Our brains can resist what’s good for us, especially if there is discomfort.

For me, I love the morning ginger jog, but I generally don’t love it for the first 6.5 minutes. I have to give myself the time to get there, essentially giving myself space to drop into my body, which quiets the volume in my brain. And isn’t that exactly what mindfulness is?

I think this serves as a great reminder (that I really needed) that things that nourish us aren’t always instantaneous in their goodness, and when we expect ourselves to connect with them quickly or the same each time, we can be setting ourselves up for some pretty big disappointment, which can lead to us not showing up again, which can lead to a lack of self care, which can lead to all sorts of yuck. You know what I mean?  

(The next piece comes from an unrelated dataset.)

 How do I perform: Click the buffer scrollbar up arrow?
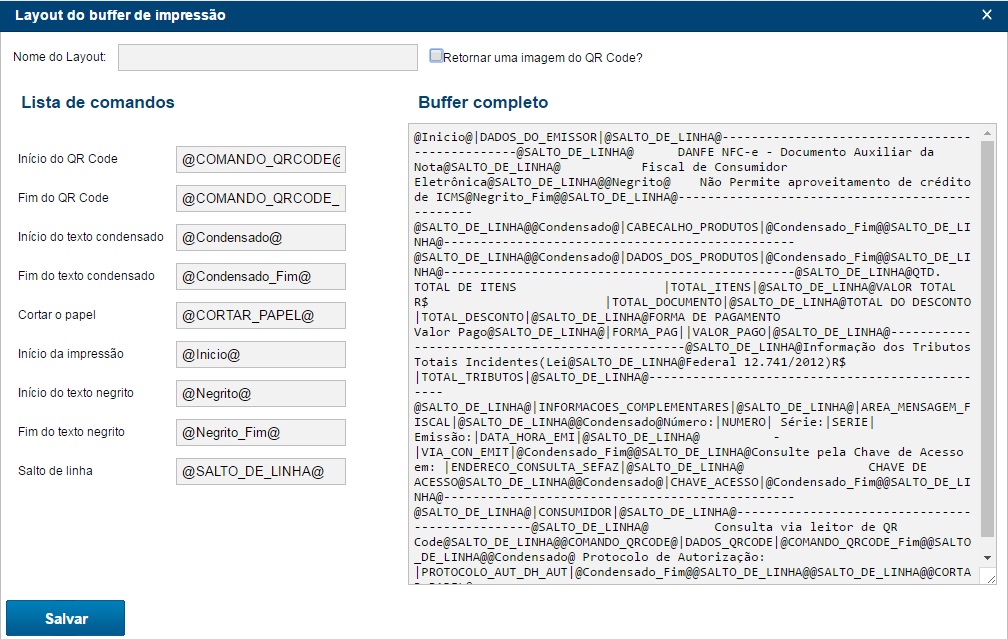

So for the foreseeable future, when I’m gingerly jogging and noticing the hate thoughts passing through, I’m reminding myself of the 6.5 minutes — and this has been a great way for me to reframe the resistance my brain is trying to assemble initially. It gives me just enough pause to allow the moment to creep in, well invited and always in style 😉

I’d love to hear if you have any similar experiences or observations so we can learn from each other. Feel free to hit reply or message/comment on the social medias.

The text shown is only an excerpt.